(MATERIALS PROVIDED Opens)

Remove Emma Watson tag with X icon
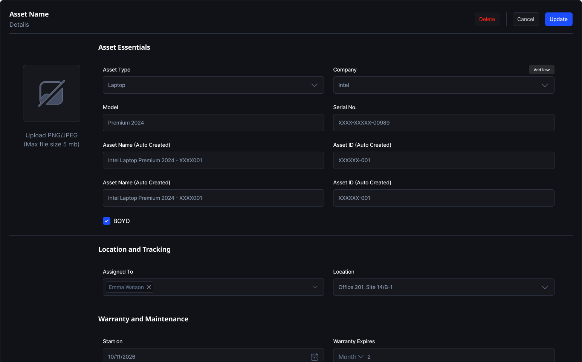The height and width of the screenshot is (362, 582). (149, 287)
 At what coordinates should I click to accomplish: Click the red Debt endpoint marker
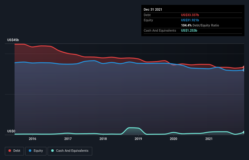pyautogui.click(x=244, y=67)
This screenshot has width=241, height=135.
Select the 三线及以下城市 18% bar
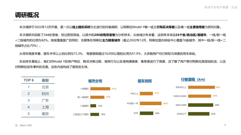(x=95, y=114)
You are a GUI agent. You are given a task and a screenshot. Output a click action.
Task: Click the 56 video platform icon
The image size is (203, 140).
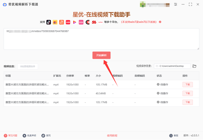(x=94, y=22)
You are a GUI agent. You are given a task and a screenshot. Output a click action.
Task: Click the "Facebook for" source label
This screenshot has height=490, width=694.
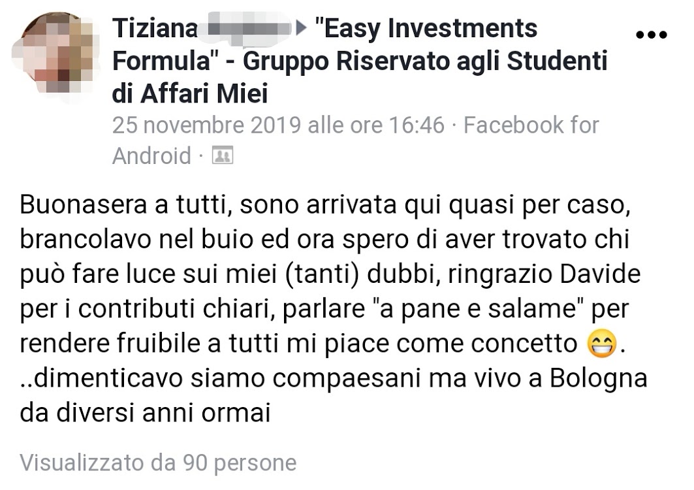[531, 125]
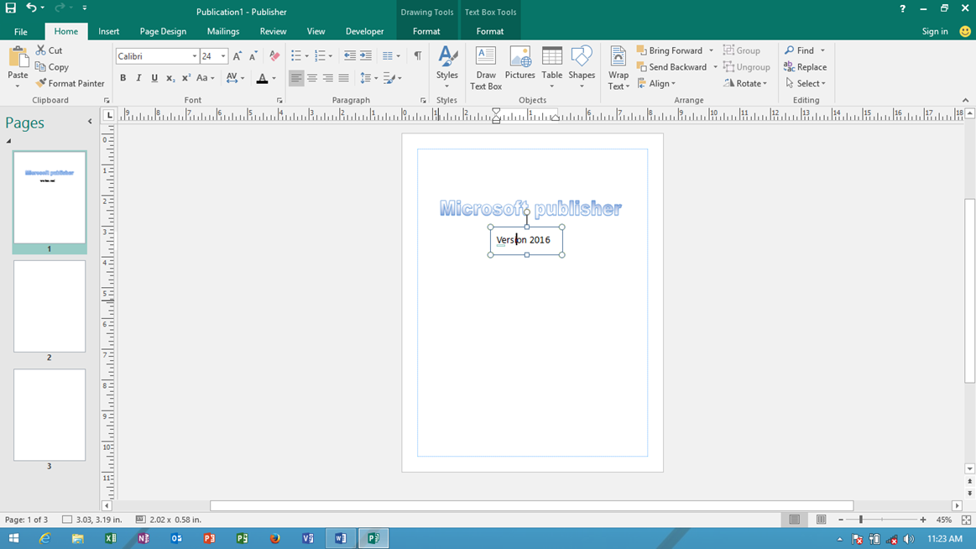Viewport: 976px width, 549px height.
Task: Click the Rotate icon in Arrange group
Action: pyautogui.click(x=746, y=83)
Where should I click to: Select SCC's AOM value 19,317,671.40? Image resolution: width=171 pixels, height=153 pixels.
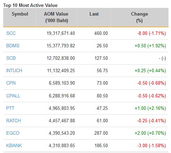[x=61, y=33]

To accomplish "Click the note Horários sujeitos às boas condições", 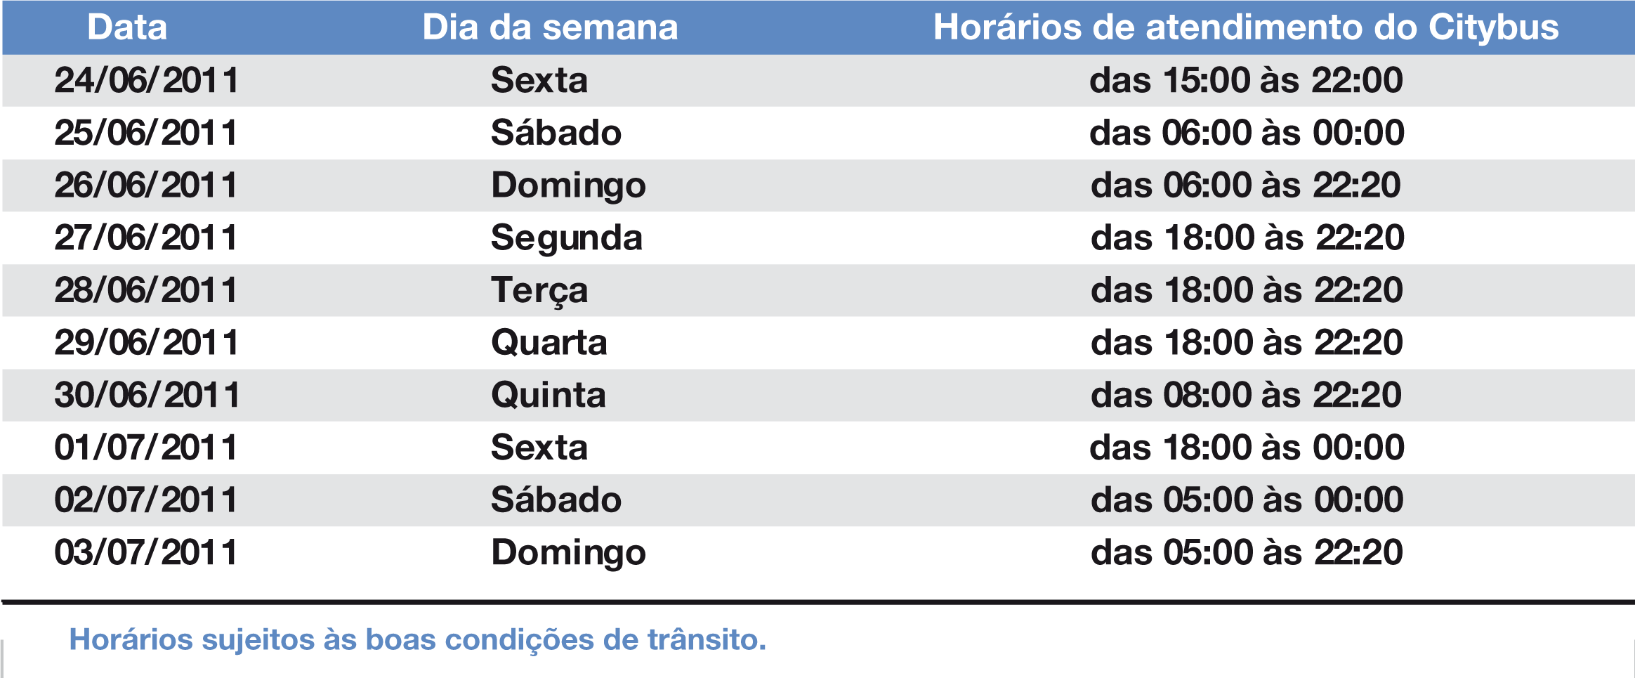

(MATERIALS PROVIDED Closes)

A word-for-word transcript of the entries above is needed, with pictures removed.

### SOLUTION TO THE PROBLEM
Remove Emma Watson tag with X icon
The height and width of the screenshot is (362, 582). (149, 287)
 At what coordinates should I click to accomplish: Click the red Debt endpoint marker
pyautogui.click(x=244, y=67)
This screenshot has width=241, height=135.
Select the 三线及以下城市 18% bar
(x=95, y=114)
You are a GUI agent. You are given a task and a screenshot. Output a click action.
Task: Click the 56 video platform icon
The image size is (203, 140).
(x=94, y=22)
You are a GUI agent. You are given a task and a screenshot. Output a click action.
Task: Click the "Facebook for" source label
This screenshot has height=490, width=694.
[531, 125]
Viewport: 976px width, 549px height.
Task: Click the Rotate icon in Arrange group
Action: pyautogui.click(x=746, y=83)
Where should I click to: Select SCC's AOM value 19,317,671.40? Image resolution: width=171 pixels, height=153 pixels.
[x=61, y=33]

To accomplish "Click the note Horários sujeitos às boas condições", 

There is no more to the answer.